Records from a data source:

-*-*-

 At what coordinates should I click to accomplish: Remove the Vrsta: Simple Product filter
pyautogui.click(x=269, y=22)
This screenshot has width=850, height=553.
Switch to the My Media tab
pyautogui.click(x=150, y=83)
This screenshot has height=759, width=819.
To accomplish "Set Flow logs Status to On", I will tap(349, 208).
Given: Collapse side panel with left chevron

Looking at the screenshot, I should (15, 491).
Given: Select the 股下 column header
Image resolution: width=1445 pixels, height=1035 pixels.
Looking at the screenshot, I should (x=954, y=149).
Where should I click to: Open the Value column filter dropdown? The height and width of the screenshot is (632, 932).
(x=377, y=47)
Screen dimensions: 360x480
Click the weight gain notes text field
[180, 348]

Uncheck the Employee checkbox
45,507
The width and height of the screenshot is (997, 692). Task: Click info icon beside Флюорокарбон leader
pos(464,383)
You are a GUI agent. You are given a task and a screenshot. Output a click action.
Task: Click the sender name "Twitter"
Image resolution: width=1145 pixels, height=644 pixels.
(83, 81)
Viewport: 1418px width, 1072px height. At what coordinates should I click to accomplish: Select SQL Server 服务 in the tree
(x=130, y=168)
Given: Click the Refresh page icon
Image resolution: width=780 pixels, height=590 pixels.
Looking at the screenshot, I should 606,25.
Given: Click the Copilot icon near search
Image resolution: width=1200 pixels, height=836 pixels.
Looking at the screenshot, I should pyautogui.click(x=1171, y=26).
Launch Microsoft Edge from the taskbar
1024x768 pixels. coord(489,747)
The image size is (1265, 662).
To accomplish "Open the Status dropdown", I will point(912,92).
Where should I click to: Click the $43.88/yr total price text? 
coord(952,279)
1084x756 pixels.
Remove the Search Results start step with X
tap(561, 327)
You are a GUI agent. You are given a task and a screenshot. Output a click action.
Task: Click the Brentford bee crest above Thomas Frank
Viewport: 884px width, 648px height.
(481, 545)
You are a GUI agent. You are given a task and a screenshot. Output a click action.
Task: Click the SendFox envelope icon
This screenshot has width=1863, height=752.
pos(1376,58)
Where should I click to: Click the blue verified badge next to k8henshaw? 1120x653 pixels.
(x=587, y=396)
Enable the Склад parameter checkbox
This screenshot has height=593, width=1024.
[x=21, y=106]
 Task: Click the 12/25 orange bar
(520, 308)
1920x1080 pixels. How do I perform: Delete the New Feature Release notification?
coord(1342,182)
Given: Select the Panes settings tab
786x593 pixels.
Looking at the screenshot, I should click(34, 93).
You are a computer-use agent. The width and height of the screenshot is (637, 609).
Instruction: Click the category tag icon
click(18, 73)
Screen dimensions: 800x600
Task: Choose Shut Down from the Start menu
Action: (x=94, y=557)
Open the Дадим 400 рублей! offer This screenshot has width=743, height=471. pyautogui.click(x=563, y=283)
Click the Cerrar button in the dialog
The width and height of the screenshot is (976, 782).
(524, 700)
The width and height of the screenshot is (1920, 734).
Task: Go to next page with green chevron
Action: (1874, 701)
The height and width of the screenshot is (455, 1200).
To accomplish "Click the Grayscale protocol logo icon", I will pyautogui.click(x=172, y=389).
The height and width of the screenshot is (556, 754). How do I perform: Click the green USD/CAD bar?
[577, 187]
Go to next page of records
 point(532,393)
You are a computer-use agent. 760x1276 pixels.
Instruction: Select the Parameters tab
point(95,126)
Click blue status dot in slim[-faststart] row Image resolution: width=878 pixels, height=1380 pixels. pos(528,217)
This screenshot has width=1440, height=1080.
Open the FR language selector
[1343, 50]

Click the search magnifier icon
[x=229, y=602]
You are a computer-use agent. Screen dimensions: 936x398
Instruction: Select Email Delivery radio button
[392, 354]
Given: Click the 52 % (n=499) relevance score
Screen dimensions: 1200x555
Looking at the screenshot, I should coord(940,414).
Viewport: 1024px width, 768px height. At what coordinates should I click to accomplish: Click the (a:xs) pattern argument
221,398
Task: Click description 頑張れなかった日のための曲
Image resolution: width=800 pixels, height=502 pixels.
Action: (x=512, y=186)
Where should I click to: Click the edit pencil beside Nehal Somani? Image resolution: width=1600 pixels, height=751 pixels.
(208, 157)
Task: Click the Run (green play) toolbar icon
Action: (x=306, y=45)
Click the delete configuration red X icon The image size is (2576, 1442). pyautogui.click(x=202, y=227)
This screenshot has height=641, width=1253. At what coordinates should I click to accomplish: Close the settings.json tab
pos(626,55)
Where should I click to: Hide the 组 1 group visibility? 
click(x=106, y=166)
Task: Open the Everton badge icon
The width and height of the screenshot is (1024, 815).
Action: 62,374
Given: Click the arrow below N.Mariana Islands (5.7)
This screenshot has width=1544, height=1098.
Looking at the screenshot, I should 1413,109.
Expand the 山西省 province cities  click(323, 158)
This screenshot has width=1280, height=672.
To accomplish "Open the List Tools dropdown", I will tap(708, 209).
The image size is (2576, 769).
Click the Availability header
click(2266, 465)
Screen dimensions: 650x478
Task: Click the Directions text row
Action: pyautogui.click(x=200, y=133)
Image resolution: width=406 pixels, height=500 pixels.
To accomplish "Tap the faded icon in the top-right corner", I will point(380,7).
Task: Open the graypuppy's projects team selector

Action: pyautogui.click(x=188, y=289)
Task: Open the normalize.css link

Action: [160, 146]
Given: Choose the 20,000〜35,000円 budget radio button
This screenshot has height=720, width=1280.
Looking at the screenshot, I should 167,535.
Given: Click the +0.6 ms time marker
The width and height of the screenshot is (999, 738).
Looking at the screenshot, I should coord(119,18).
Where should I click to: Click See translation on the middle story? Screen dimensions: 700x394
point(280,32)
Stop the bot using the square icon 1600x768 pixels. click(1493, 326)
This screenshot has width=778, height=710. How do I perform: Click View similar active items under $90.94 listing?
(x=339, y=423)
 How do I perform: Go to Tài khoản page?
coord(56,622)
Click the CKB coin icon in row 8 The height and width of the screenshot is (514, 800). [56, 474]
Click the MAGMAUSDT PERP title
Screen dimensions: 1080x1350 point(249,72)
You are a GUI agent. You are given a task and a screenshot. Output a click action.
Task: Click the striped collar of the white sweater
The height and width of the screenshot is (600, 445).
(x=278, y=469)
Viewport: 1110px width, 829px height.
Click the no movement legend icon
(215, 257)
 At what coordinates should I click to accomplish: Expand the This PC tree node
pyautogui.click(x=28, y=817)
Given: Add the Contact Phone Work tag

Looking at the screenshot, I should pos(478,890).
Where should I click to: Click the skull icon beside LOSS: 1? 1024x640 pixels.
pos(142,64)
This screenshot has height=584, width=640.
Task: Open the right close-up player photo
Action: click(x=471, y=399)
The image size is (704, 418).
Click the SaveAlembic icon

-*-*-

Try it
Set all the data down again, exactly as it reads above.

Reply
 At what coordinates should I click to accomplish: Remove the Vrsta: Simple Product filter
pyautogui.click(x=269, y=22)
This screenshot has width=850, height=553.
Switch to the My Media tab
pyautogui.click(x=150, y=83)
This screenshot has height=759, width=819.
To accomplish "Set Flow logs Status to On", I will tap(349, 208).
Given: Collapse side panel with left chevron

Looking at the screenshot, I should (15, 491).
Given: Select the 股下 column header
Image resolution: width=1445 pixels, height=1035 pixels.
Looking at the screenshot, I should (x=954, y=149).
Where should I click to: Open the Value column filter dropdown? The height and width of the screenshot is (632, 932).
(x=377, y=47)
Screen dimensions: 360x480
Click the weight gain notes text field
[180, 348]

Uncheck the Employee checkbox
45,507
The width and height of the screenshot is (997, 692). Task: Click info icon beside Флюорокарбон leader
pos(464,383)
You are a GUI agent. You are given a task and a screenshot. Output a click action.
Task: Click the sender name "Twitter"
Image resolution: width=1145 pixels, height=644 pixels.
(83, 81)
Viewport: 1418px width, 1072px height. At what coordinates should I click to accomplish: Select SQL Server 服务 in the tree
(x=130, y=168)
Given: Click the Refresh page icon
Image resolution: width=780 pixels, height=590 pixels.
Looking at the screenshot, I should 606,25.
Given: Click the Copilot icon near search
Image resolution: width=1200 pixels, height=836 pixels.
Looking at the screenshot, I should pyautogui.click(x=1171, y=26).
Launch Microsoft Edge from the taskbar
1024x768 pixels. coord(489,747)
The image size is (1265, 662).
To accomplish "Open the Status dropdown", I will point(912,92).
Where should I click to: Click the $43.88/yr total price text? 
coord(952,279)
1084x756 pixels.
Remove the Search Results start step with X
tap(561, 327)
You are a GUI agent. You are given a task and a screenshot. Output a click action.
Task: Click the Brentford bee crest above Thomas Frank
Viewport: 884px width, 648px height.
(481, 545)
You are a GUI agent. You are given a task and a screenshot. Output a click action.
Task: Click the SendFox envelope icon
This screenshot has width=1863, height=752.
pos(1376,58)
Where should I click to: Click the blue verified badge next to k8henshaw? 1120x653 pixels.
(x=587, y=396)
Enable the Склад parameter checkbox
This screenshot has height=593, width=1024.
[x=21, y=106]
 Task: Click the 12/25 orange bar
(520, 308)
1920x1080 pixels. How do I perform: Delete the New Feature Release notification?
coord(1342,182)
Given: Select the Panes settings tab
786x593 pixels.
Looking at the screenshot, I should click(34, 93).
You are a computer-use agent. The width and height of the screenshot is (637, 609).
Instruction: Click the category tag icon
click(18, 73)
Screen dimensions: 800x600
Task: Choose Shut Down from the Start menu
Action: (x=94, y=557)
Open the Дадим 400 рублей! offer This screenshot has width=743, height=471. pyautogui.click(x=563, y=283)
Click the Cerrar button in the dialog
The width and height of the screenshot is (976, 782).
(524, 700)
The width and height of the screenshot is (1920, 734).
Task: Go to next page with green chevron
Action: (1874, 701)
The height and width of the screenshot is (455, 1200).
To accomplish "Click the Grayscale protocol logo icon", I will pyautogui.click(x=172, y=389).
The height and width of the screenshot is (556, 754). How do I perform: Click the green USD/CAD bar?
[577, 187]
Go to next page of records
 point(532,393)
You are a computer-use agent. 760x1276 pixels.
Instruction: Select the Parameters tab
point(95,126)
Click blue status dot in slim[-faststart] row Image resolution: width=878 pixels, height=1380 pixels. pos(528,217)
This screenshot has width=1440, height=1080.
Open the FR language selector
[1343, 50]

Click the search magnifier icon
[x=229, y=602]
You are a computer-use agent. Screen dimensions: 936x398
Instruction: Select Email Delivery radio button
[392, 354]
Given: Click the 52 % (n=499) relevance score
Screen dimensions: 1200x555
Looking at the screenshot, I should coord(940,414).
Viewport: 1024px width, 768px height. At what coordinates should I click to accomplish: Click the (a:xs) pattern argument
221,398
Task: Click description 頑張れなかった日のための曲
Image resolution: width=800 pixels, height=502 pixels.
Action: (x=512, y=186)
Where should I click to: Click the edit pencil beside Nehal Somani? Image resolution: width=1600 pixels, height=751 pixels.
(208, 157)
Task: Click the Run (green play) toolbar icon
Action: (x=306, y=45)
Click the delete configuration red X icon The image size is (2576, 1442). pyautogui.click(x=202, y=227)
This screenshot has height=641, width=1253. At what coordinates should I click to accomplish: Close the settings.json tab
pos(626,55)
Where should I click to: Hide the 组 1 group visibility? 
click(x=106, y=166)
Task: Open the Everton badge icon
The width and height of the screenshot is (1024, 815).
Action: 62,374
Given: Click the arrow below N.Mariana Islands (5.7)
This screenshot has width=1544, height=1098.
Looking at the screenshot, I should 1413,109.
Expand the 山西省 province cities  click(323, 158)
This screenshot has width=1280, height=672.
To accomplish "Open the List Tools dropdown", I will tap(708, 209).
The image size is (2576, 769).
Click the Availability header
click(2266, 465)
Screen dimensions: 650x478
Task: Click the Directions text row
Action: pyautogui.click(x=200, y=133)
Image resolution: width=406 pixels, height=500 pixels.
To accomplish "Tap the faded icon in the top-right corner", I will point(380,7).
Task: Open the graypuppy's projects team selector

Action: pyautogui.click(x=188, y=289)
Task: Open the normalize.css link

Action: [160, 146]
Given: Choose the 20,000〜35,000円 budget radio button
This screenshot has height=720, width=1280.
Looking at the screenshot, I should 167,535.
Given: Click the +0.6 ms time marker
The width and height of the screenshot is (999, 738).
Looking at the screenshot, I should coord(119,18).
Where should I click to: Click See translation on the middle story? Screen dimensions: 700x394
point(280,32)
Stop the bot using the square icon 1600x768 pixels. click(1493, 326)
This screenshot has width=778, height=710. How do I perform: Click View similar active items under $90.94 listing?
(x=339, y=423)
 How do I perform: Go to Tài khoản page?
coord(56,622)
Click the CKB coin icon in row 8 The height and width of the screenshot is (514, 800). [56, 474]
Click the MAGMAUSDT PERP title
Screen dimensions: 1080x1350 point(249,72)
You are a GUI agent. You are given a task and a screenshot. Output a click action.
Task: Click the striped collar of the white sweater
The height and width of the screenshot is (600, 445).
(x=278, y=469)
Viewport: 1110px width, 829px height.
Click the no movement legend icon
(215, 257)
 At what coordinates should I click to accomplish: Expand the This PC tree node
pyautogui.click(x=28, y=817)
Given: Add the Contact Phone Work tag

Looking at the screenshot, I should pos(478,890).
Where should I click to: Click the skull icon beside LOSS: 1? 1024x640 pixels.
pos(142,64)
This screenshot has height=584, width=640.
Task: Open the right close-up player photo
Action: click(x=471, y=399)
The image size is (704, 418).
Click the SaveAlembic icon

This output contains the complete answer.